I think it is true. Recall the two equations $T(0)=0$ and for any $a,b$ there exist $c,d$ such that for any t $T(a+tb)=c+td$.

Substituting $t=0$ yields $c=T(a)$. In particular for $a=0$ we get $c=0$, i e. $T(tb)=td$. This means that every component of $T$ has derivatives in every direction around 0, and that $\partial_bT(0)=d$: just divide by $t$ and take the limit $t \to 0$. In particular, for $t=1$ we get $T(b)=d=\partial_bT(0)$.

Now we have the surprise: from the same equation, we get

$$ T(x+y) =\partial_{(x+y)}T(0) =\partial_xT(0) +\partial_yT(0) =T(x)+T(y)$$

Voilà ! To conclude, note that $T(tb)=td$ for $t=1$ gives $d=T(b)$, so that $T(tb)=td=tT(b)$, the second condition of linearity.

Answer 3

Notice first that $T(0+tv)=0+tw$, thus $T(tv) = tT(v)$ (thanks Andrea).

Let $v_1$ & $v_2$ be linearlly independent vectors, and consider the lines $v_1+tv_2$ & $v_2+tv_2$. These cross each other precisely when $t=1$ at $p=v_1+v_2$.

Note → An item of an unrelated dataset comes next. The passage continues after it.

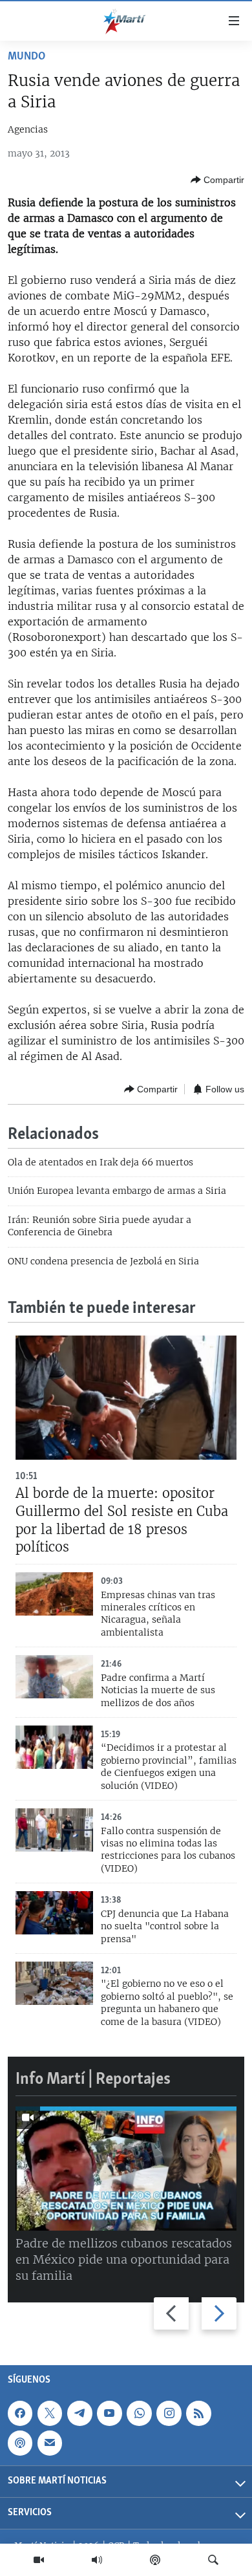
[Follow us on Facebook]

Say $$T(v_1+tv_2)=w_1+tw_2' \rightarrow T(v_1) = w_1$$,

$$T(v_2+tv_1)=w_2+tw_1' \rightarrow T(v_2) = w_2$$

Since $v_1+1v_2=v_2+1v_1$ we must have $w_1+1w_2'=w_2+1w_1'$. Because of linear independency we must have $w_i' = w_i = T(v_i)$.

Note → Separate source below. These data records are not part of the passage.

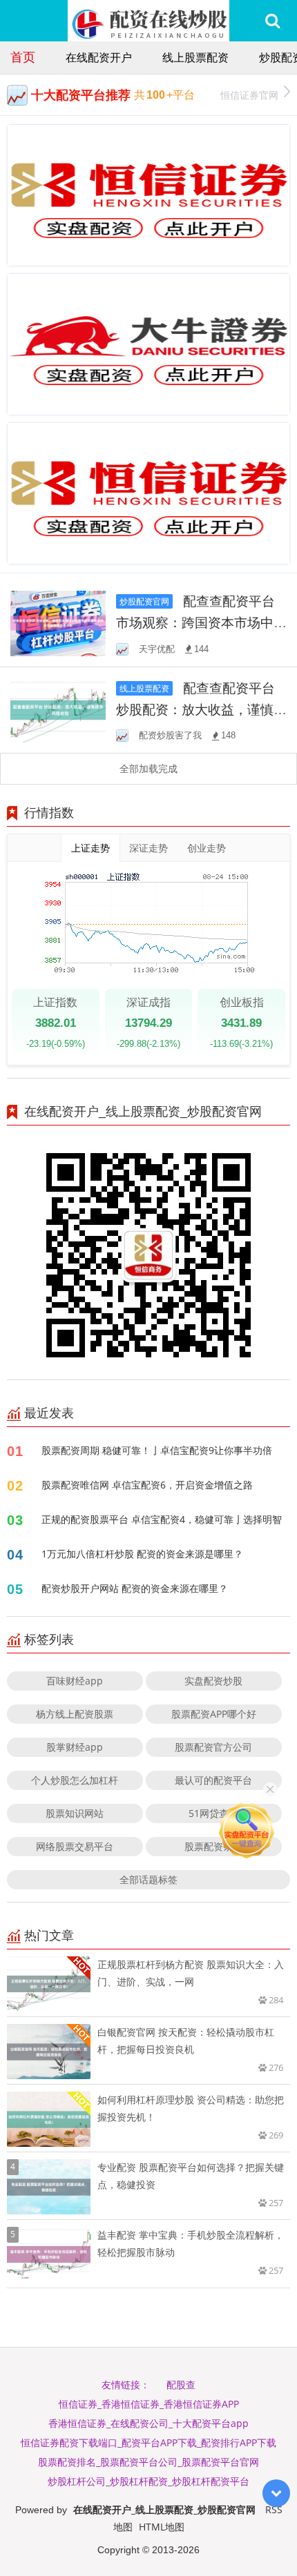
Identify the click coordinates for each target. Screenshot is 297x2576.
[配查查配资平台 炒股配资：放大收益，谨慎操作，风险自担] (58, 709)
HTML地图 (161, 2526)
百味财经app (74, 1680)
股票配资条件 (213, 1846)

Therefore $T(v_1+v_2) = T(v_1)+T(v_2)$.

Let $x_1, ..., x_n$ be a basis of $\mathbb{R}^n$. Then $T(a_1x_1+...+a_nx_n)= a_1T(x_1+[a_2'x_2+...+a_n'x_n])=a_1T(x_1)+T(a_2x_2+...a_nx_n)$ where $a_i'=a_i/a_1$. Applying the trick repeadetly yields $T(a_1x_1+...+a_nx_n)=a_1T(x_1)+...+a_nT(x_n)$.